# Document passage:
Kmer Database Format (Part 2.)
Update to format specification, CLI, and library features/architecture
Summary
- Metadata spec modified to include NumPy ‘dtype’ metadata and interpretation in the parser.
- 80-bit floating point precision added to custom Pearson correlation coefficient floating point accumulation to a scale of 0-1 from over 16M digits with precision.
- unsupervised machine learning (clustering, dimensionality reduction) capacities
- Format aggregation utilities (gather spectra/profiles into a table, calculate distances between columns of a profile matrix)
- distance matrix generation includes 20+ distance metrics, including custom Cython implementation of a Pearson correlation coefficient.
Introduction
To understand the core concepts behind kmerdb, I’d refer the reader to the original blog post on the subject described here.
Since then, there has been an update to the core architecture of the library, CLI, supported format, and designed workflows. Principally, the profile is essentially a k-mer count vector, that can be compared to other related or similar profiles.
What’s changed?
Format
The core format has changed, with some more formalisms. The original implementation (prior to perhaps 0.6.5) used a sigle count column, along with the row number. The file was not sortable, could not support either/both integer counts and normalized decimal frequencies.

# Dataset:
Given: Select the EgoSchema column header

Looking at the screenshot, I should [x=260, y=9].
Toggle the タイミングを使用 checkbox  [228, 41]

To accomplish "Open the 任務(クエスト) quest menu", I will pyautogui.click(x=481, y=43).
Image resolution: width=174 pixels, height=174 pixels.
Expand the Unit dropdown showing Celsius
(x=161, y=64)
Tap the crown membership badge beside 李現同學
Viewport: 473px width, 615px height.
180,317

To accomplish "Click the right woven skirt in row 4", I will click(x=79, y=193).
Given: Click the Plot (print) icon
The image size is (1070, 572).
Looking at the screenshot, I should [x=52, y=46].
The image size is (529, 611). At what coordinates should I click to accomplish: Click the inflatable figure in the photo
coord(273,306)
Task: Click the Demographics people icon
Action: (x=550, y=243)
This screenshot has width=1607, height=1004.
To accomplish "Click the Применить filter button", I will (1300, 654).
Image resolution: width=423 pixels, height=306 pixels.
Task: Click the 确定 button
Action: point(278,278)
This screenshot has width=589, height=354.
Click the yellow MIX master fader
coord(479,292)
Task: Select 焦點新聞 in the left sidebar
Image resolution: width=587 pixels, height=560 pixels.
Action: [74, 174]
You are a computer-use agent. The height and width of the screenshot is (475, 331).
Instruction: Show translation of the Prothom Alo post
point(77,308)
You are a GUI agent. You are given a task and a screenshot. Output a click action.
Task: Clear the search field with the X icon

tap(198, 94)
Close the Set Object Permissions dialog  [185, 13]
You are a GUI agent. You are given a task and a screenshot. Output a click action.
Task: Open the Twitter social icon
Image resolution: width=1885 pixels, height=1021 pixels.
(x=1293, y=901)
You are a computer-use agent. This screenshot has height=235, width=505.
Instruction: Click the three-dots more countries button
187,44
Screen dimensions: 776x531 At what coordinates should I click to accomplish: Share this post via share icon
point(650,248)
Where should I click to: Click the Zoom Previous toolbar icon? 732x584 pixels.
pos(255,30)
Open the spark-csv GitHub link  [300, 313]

# Exercise:
Can you pull out the full Kmer Database Format text shown above and reproduce it word for word?

# Reply to the task:
Kmer Database Format (Part 2.)
Update to format specification, CLI, and library features/architecture
Summary
- Metadata spec modified to include NumPy ‘dtype’ metadata and interpretation in the parser.
- 80-bit floating point precision added to custom Pearson correlation coefficient floating point accumulation to a scale of 0-1 from over 16M digits with precision.
- unsupervised machine learning (clustering, dimensionality reduction) capacities
- Format aggregation utilities (gather spectra/profiles into a table, calculate distances between columns of a profile matrix)
- distance matrix generation includes 20+ distance metrics, including custom Cython implementation of a Pearson correlation coefficient.
Introduction
To understand the core concepts behind kmerdb, I’d refer the reader to the original blog post on the subject described here.
Since then, there has been an update to the core architecture of the library, CLI, supported format, and designed workflows. Principally, the profile is essentially a k-mer count vector, that can be compared to other related or similar profiles.
What’s changed?
Format
The core format has changed, with some more formalisms. The original implementation (prior to perhaps 0.6.5) used a sigle count column, along with the row number. The file was not sortable, could not support either/both integer counts and normalized decimal frequencies.